Monday, September 13, 2010

The Subjection of Women by J.S. Mill (1869)

While Mill's relationship with Harriet Taylor here seems to need foregrounding, Mill's belief in the equality of the sexes certainly preceded the relationship, and is consistent with his larger arguments on individual liberty. The Subjection of Women was written two years after Harriet's death in the winter of 1860-61, and Mill acknowledged the help of his step-daughter, Helen Taylor.

The work was not published, however, until 1869, a more favorable time, he felt, for the receipt of his ideas.

Chapter 1: The first chapter doesn't so much get into the argument against the subjection of women, but rather seems to clear a space for the argument. Mill begins by enumerating the difficulties of undertaking on such an argument, primarily because the subordination of women's interests is such a "universal custom." Mill goes on to argue that the basis for this "custom" is theory and certainly not experience, and its only source is the "law of the strongest"--a law, he points out, which modern society has generally repudiated in other cases like slavery. Additionally, modern society has generally accepted that a person's birth should not determine his station in life, but Mill points out that the subordination of women because of their gender is a sad exception. Finally, Mill refutes arguments that it is natural for women to prefer the station of wife/mother, since it's really impossible, at the present time, for men to "know" the truly natural differences between men and women: women have been socialized and educated in such a way as to subordinate their own interests to those of men. The only solution is to allow the "free play" of women's nature and extend to women the individual liberty to choose what they might think and do.

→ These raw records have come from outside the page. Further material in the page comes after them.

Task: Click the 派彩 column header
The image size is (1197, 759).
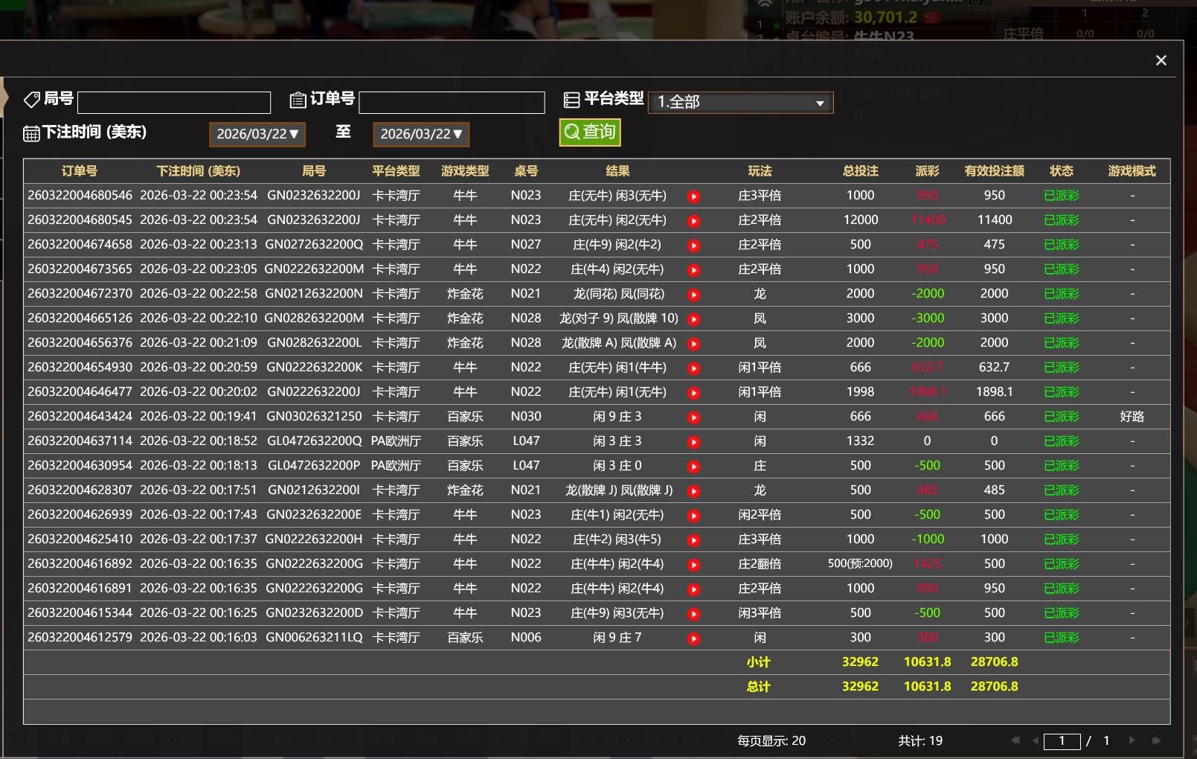Action: click(x=927, y=171)
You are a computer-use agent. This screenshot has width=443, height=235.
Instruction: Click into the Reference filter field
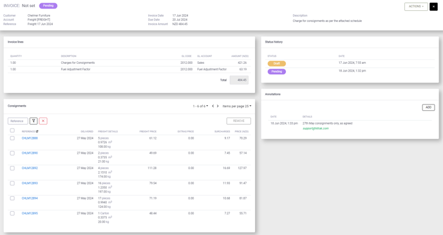pyautogui.click(x=18, y=121)
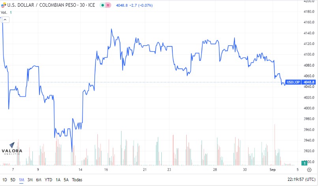Viewport: 318px width, 186px height.
Task: Select the 1A time range
Action: [x=58, y=180]
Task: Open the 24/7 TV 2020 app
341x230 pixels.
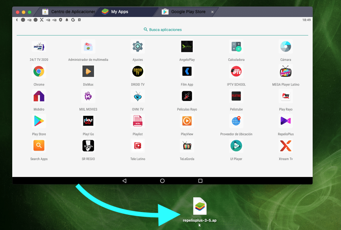Action: point(39,47)
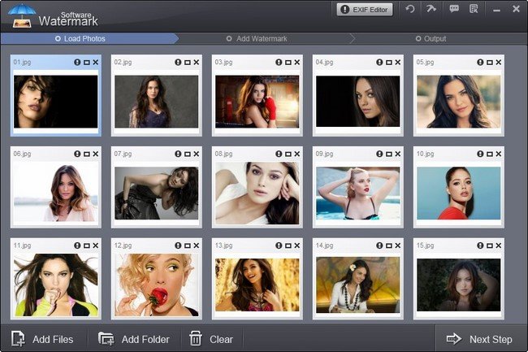528x352 pixels.
Task: Click Add Files button
Action: [42, 339]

Chapter 2: In this chapter Mill argues that the legal subordination of women makes wives (in a legal sense) occupy a lower situation than slaves. Women's inability to control the fate of her own property or children, and lack of recourse when under a tyrannical husband practically mean they have no rights. Mill points out that while individual relations between men and women might "mitigate" the effects of such unfair legal subordination, wives under "bad men" must suffer under the absolute control of their husbands. At the end of the chapter, Mill expands the argument by saying that equality and "cultivated sympathy" in marriage would be beneficial to both parties, as well as for society's progress more generally.

Chapter 3: Here Mill makes the case for women as being fit for a number of professions traditionally reserved for men only including political roles, scientific pursuits, literary pursuits, and the arts and music beyond fulfilling the requirements of domestic grace. Mill concedes that at present, it is actually impossible to tell what differences there may be between men and women with respect to their natural abilities and propensities, because of the great disparity between the ways in which men and women are educated and socialized. Nevertheless, Mill writes that "doubt does not forbid conjecture," and ventures, in this chapter, many speculations about men and women's respective capacities and propensities. For example, Mill contends that women are better at a "rapid and correct insight into present fact," which he then links up with the pragmatic, the consideration of individuals, and depth of thinking, and men are better at speculation of a more theoretical nature, the consideration of the general, and breadth of thinking. Both of these tendencies are forces that ought to balance each other out. With respect to temperament, Mill seems to concede that women might be hereditarily more "nervous" but then he goes on to defend the "nervous temperament" as one which possesses much energy--energy that might be directed towards "the leadership of mankind." Near the end of the chapter, Mill again expands the notion of allowing women to partake equally in professional and public life as good for all of humanity, and concludes with the thought that the fight for female emancipation must be undertaken by both men and women.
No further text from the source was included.